Expand description
Host-mode worker stall detection via /proc/<pid>/sched polling.
When a scenario runs in host-mode (no VM boot — !is_guest() AND
!cargo_test_mode_active()), the freeze coordinator / KVM-side
stall plumbing is unavailable. This module fills that gap by
polling every worker pid’s /proc/<pid>/sched file from a
background thread and flagging a “task did not run” condition
when both nr_switches and sum_exec_runtime are unchanged
across a sliding window of W samples.
§Signal
/proc/<pid>/sched exposes both nr_switches (total context
switches the task has been involved in) and sum_exec_runtime
(cumulative on-CPU nanoseconds). Both are emitted unconditionally
by kernel/sched/debug.c regardless of CONFIG_SCHEDSTATS, so
the signal works on any production kernel.
se.statistics.wait_sum would arguably be a STRONGER signal
(cumulative time waiting in the runqueue — a starved task
grows wait_sum monotonically while a sleeping task does not),
but it IS gated on CONFIG_SCHEDSTATS=y. The monitor sticks
with the unconditional nr_switches + sum_exec_runtime pair
so it stays useful on minimum-config production kernels;
schedstat-aware schedulers (sched_ext schedulers that read
wait_sum via BPF) supplement this with their own latency
probes via the --ktstr-probe-stack pipeline.
Stall heuristic: if Δnr_switches == 0 AND
Δsum_exec_runtime == 0 across W consecutive samples, the task
has neither been picked nor preempted for W * poll_interval —
a stronger signal than either counter alone (a busy-loop on one
CPU could leave nr_switches flat while sum_exec_runtime
climbs; a fully starved task pins both).
§Cadence
Default poll interval is 500 ms; window size W = 4 yields a 2 s
detection latency.
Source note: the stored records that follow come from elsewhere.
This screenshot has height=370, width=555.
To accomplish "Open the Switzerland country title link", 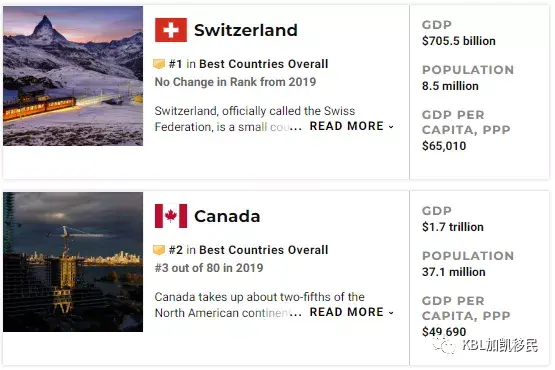I will pos(246,30).
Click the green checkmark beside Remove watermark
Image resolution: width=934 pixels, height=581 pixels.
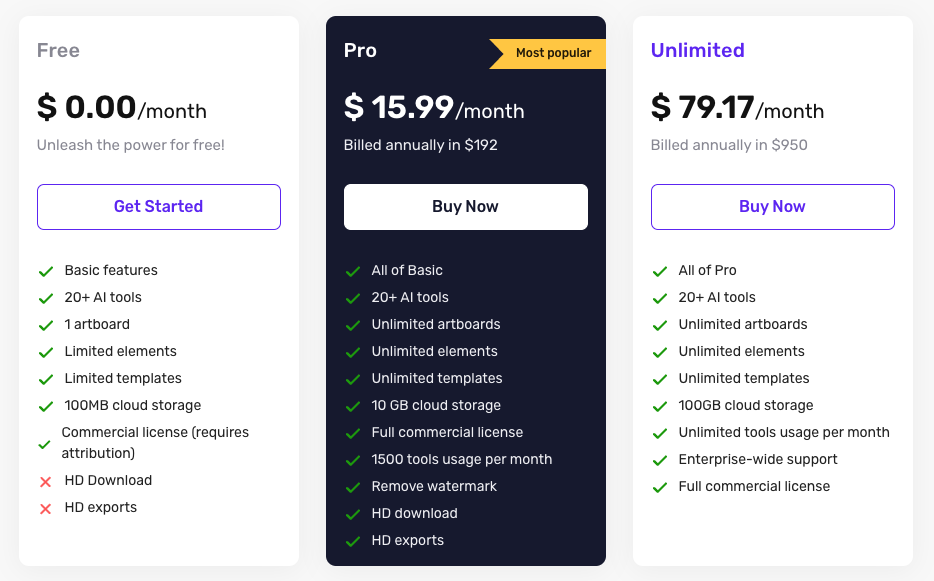[x=352, y=487]
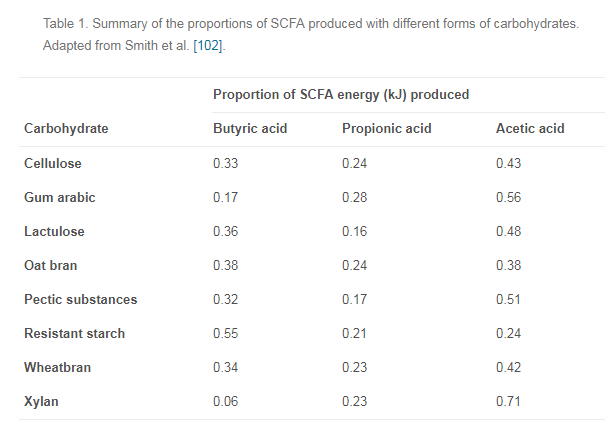
Task: Select the Pectic substances row label
Action: click(x=81, y=299)
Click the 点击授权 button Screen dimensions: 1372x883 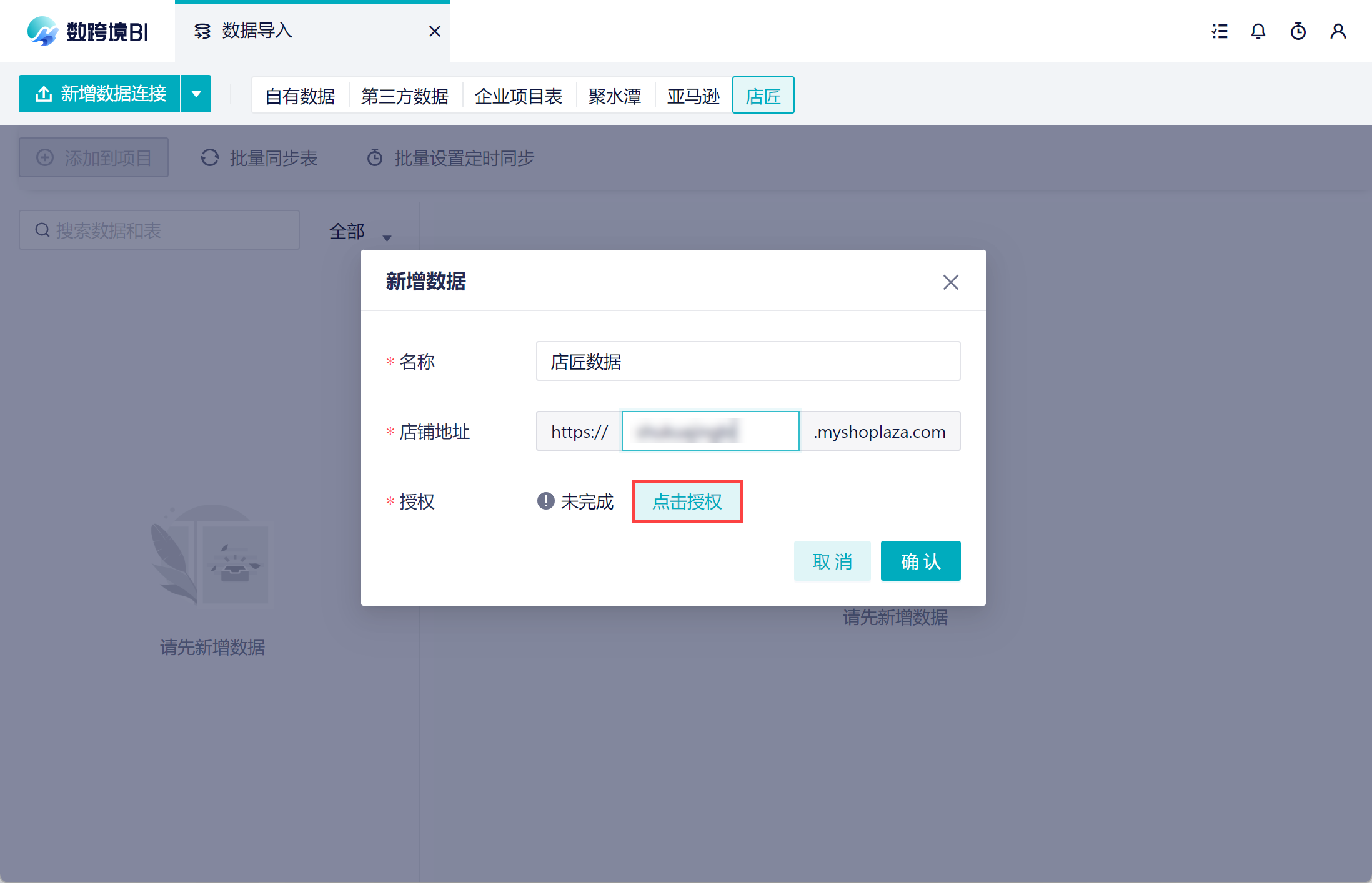tap(687, 501)
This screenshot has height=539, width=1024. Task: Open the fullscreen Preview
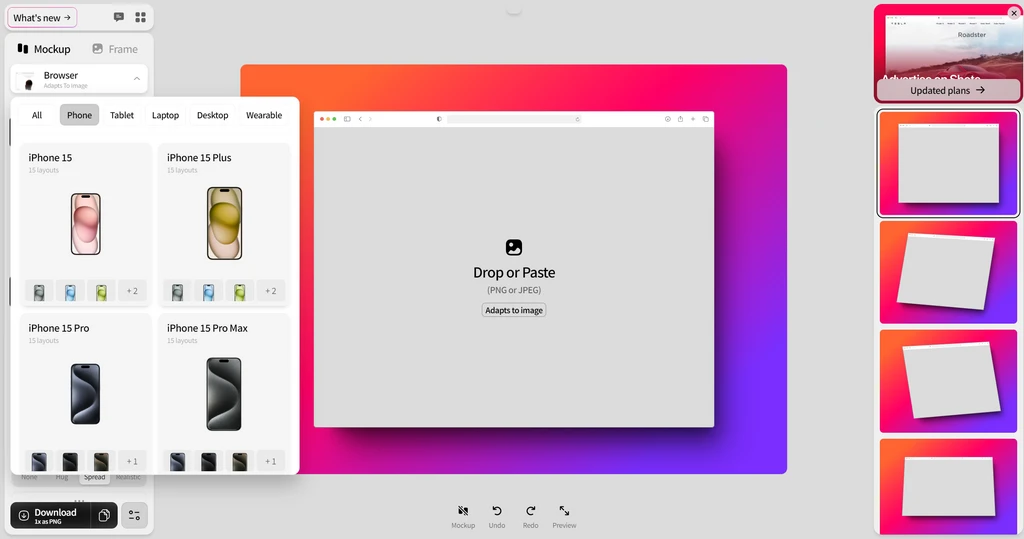[564, 511]
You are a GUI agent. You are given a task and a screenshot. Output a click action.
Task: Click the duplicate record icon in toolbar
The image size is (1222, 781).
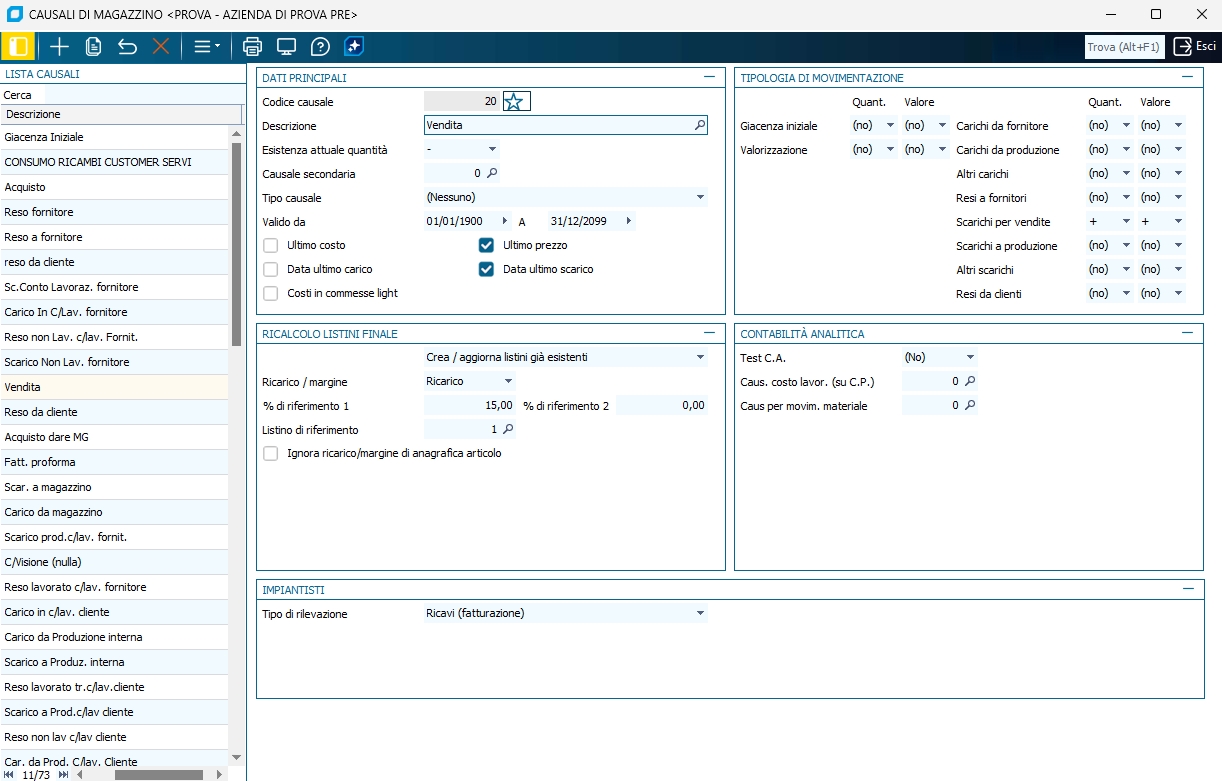tap(94, 46)
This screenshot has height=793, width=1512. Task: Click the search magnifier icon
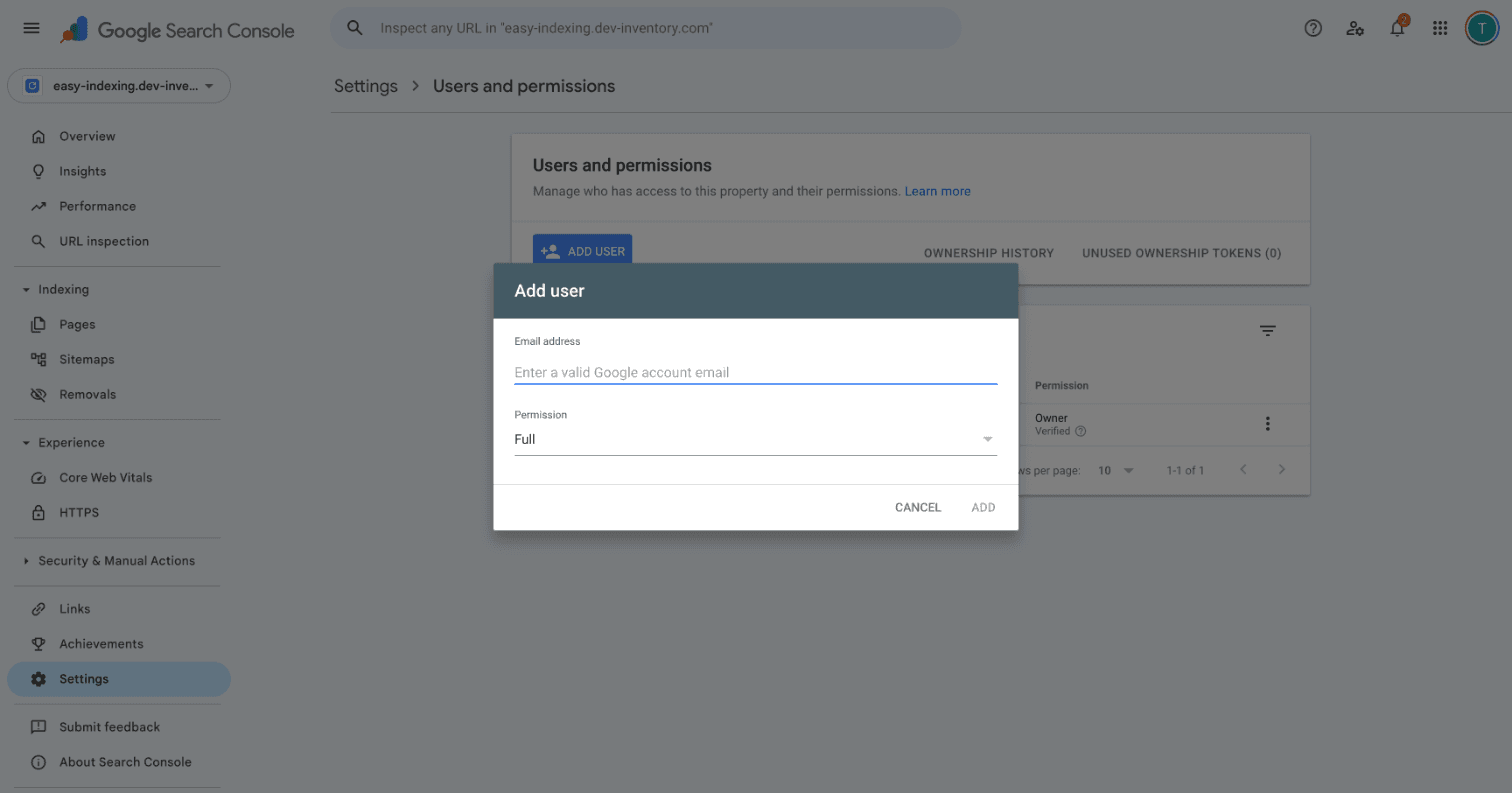tap(354, 28)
The interval is overridable via the
crate::KTSTR_STALL_POLL_MS_ENV env var (empty / unset / 0 /
unparseable falls back to the default).
§Diagnostic capture
When a stall fires, the polling thread captures a one-shot
diagnostic snapshot from /proc/<pid>/{wchan, syscall, status, stack, cgroup} and /proc/<pid>/task/<pid>/stat, plus the
host’s /proc/loadavg. Each field is read independently and
gracefully degraded to "[unreadable: <reason>]" on EACCES /
ENOENT — /proc/<pid>/stack requires CAP_SYS_ADMIN and is
typically absent for unprivileged callers, so its absence is
not a failure.
Structs§
- Sched
Sample - Snapshot of the two scheduler counters this monitor watches.
- Stall
Diagnostic - One-shot diagnostic snapshot captured at stall-trip time.
- Stall
Report - One stall report: a worker pid plus the sample window that triggered the stall predicate plus the captured diagnostic.
Constants§
- DEFAULT_
POLL_ INTERVAL_ MS - Default poll cadence when
KTSTR_STALL_POLL_MS_ENVis unset / empty / 0 / unparseable. 500 ms × W=4 yields a 2 s detection latency — short enough to catch a stuck scheduler within a typical ktstr test duration, long enough that procfs reads stay O(workers) per second rather than swamping the host. - STALL_
WINDOW - Sliding-window size: number of consecutive flat samples that
flip the stall predicate. W=4 with
DEFAULT_POLL_INTERVAL_MS= 2 s detection latency. Constant rather than env-tunable — the operator already controls latency via the poll interval, and a smaller W would false-positive on transient idle.
Functions§
- parse_
sched_ file - Parse
/proc/<pid>/schedcontent into aSchedSample. - stall_
predicate - Stall predicate: returns
truewhensamples.len() >= STALL_WINDOWAND every consecutive pair has bothnr_switchesdelta == 0 ANDsum_exec_runtime_nsdelta == 0. A window shorter thanSTALL_WINDOWnever fires (insufficient signal).